Abstract

Urban rail transit (URT) scheduling requires designing efficient timetables that can meet passengers’ expectations about the lower travel cost while attaining revenue management objectives of the train operators. This paper presents a biobjective timetable optimization model that seeks maximizing the operating revenue of the railway company while lowering passengers’ average travel cost. We apply a fuzzy multiobjective optimization and a nondominated sorting genetic algorithm II to solve the optimization problem and characterize the trade-off between the conflicting objective functions under different types of distances.

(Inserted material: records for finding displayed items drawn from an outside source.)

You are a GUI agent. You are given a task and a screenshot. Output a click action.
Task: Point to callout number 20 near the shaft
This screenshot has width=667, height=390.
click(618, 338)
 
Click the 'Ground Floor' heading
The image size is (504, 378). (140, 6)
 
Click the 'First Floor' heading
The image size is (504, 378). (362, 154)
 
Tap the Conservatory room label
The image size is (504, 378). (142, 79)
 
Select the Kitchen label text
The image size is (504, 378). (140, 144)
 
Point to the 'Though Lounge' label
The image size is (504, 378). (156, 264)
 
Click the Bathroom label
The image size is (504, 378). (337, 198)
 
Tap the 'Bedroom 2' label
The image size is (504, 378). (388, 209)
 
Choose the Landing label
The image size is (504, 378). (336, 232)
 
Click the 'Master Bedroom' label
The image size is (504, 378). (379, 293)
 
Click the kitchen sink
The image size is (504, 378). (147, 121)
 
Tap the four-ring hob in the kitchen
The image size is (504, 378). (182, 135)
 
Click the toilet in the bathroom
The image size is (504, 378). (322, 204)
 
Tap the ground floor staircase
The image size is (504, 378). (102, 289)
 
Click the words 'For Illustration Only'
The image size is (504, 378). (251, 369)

To illustrate the model and solution methodology, the proposed model and solution algorithms are validated against train operation record from a URT line of Chengdu metro in China. The results show that significant improvements can be achieved in terms of the travel cost and revenue return criteria when implementing the solutions obtained by the proposed model.

Highlights

  • Being fast, reliable, safe, and convenient, Urban rail transit (URT) has been able to provide satisfactory trip services and mitigate urban traffic congestion in Metropolitan cities, e.g., Tokyo [1], Beijing [2], and New York [3]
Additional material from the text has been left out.